Relevance of TLA+ to the Physics Derivation Graph

The Physics Derivation Graph is just a CRUD application, so I didn't expect TLA+ would be relevant. My initial view was that there isn't an algorithm or a protocol in the PDG. The PDG is just a webpage, some middleware (e.g., bash or Python) and a back-end database (CSV, SQL, JSON, Neo4j, etc). Standard MVC applies. 

After spending 1 day reviewing TLA+ materials, I realized the PDG has a workflow specification that I hadn't previously considered in detail. 

1. User has a derivation in mind and they want to integrate it with existing PDG content. User knows their derivation's expressions, steps, symbols (variables and constants), and operators.
2. User writes their derivation into the PDG referencing existing symbols, existing expressions, and existing inference rules. 
• If the relevant symbol isn't available, add it.
• If an existing symbol needs to be corrected/revised/merged, modify it.
• If the relevant inference rule isn't available, add it.
• If an existing inference rule needs to be corrected/revised/merged, modify it.
3. Integrated derivation steps are checked for correctness using a Computer Algebra System (e.g., SymPy, Mathematica, etc)

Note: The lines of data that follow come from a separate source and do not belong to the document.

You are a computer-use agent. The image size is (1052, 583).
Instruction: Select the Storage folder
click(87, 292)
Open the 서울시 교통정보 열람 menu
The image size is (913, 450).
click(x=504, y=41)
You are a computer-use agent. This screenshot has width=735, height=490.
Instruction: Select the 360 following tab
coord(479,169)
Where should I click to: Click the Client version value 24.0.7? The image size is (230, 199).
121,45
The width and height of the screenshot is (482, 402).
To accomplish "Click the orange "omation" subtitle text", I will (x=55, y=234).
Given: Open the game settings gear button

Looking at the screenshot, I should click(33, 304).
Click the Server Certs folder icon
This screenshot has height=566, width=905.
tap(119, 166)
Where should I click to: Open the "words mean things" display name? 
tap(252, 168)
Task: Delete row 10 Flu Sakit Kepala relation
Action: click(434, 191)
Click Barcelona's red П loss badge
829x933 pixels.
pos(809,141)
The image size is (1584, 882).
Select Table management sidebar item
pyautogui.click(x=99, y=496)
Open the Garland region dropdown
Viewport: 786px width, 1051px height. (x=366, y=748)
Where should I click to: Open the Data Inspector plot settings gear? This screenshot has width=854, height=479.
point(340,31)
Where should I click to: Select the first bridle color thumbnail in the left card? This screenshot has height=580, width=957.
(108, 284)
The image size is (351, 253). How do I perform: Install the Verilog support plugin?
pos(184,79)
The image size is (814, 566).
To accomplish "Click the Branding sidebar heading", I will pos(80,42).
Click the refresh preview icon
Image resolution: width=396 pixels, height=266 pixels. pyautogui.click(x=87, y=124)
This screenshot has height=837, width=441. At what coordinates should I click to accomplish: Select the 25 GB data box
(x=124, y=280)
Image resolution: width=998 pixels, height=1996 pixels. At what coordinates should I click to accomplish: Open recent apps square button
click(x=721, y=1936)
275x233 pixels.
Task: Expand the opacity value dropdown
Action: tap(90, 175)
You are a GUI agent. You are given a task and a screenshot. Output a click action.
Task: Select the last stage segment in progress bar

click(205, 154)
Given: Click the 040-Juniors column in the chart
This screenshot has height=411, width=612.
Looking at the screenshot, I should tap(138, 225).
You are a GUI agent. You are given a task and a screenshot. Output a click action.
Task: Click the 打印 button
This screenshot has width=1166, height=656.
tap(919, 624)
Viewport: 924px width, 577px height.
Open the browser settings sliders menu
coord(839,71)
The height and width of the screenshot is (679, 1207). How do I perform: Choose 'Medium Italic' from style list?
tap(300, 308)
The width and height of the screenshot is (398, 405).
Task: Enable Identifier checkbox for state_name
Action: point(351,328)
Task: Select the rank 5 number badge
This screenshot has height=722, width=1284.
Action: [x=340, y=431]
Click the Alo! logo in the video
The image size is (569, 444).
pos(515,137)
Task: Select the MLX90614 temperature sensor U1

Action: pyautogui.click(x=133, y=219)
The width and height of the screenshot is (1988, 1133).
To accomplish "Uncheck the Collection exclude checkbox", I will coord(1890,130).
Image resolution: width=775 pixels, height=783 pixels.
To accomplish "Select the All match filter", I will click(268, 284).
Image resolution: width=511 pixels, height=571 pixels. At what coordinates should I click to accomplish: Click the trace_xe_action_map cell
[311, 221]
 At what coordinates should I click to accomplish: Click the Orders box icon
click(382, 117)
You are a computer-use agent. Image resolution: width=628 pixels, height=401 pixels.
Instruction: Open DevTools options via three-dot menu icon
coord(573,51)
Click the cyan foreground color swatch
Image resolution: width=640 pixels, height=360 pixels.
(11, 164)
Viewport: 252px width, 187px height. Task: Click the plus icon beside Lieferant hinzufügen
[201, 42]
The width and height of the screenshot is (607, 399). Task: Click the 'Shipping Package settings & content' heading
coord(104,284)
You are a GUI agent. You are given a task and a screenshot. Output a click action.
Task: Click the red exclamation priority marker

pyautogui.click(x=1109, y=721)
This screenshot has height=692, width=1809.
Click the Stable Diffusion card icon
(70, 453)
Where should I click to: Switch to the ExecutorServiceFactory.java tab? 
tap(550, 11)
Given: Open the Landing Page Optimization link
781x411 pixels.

That user story sounds reasonable until you consider two concurrent users editing the same steps or expressions or symbols or inference rules or operators. If each of the above steps are considered atomic, there are potential conflicts. 

• One user could be attempting to create a new derivation step while another modifies existing symbols or inference rules. 
• Two users could concurrently attempt to modify/merge/edit existing symbols or inference rules. When they commit their change, the thing they are changing may have disappeared or been altered.

One way to avoid the above potential for conflict would be to lock the database while edits are made (no concurrent users).
Another avoidance mechanism would be to queue changes and check consistency of every change sequentially (serialize concurrency).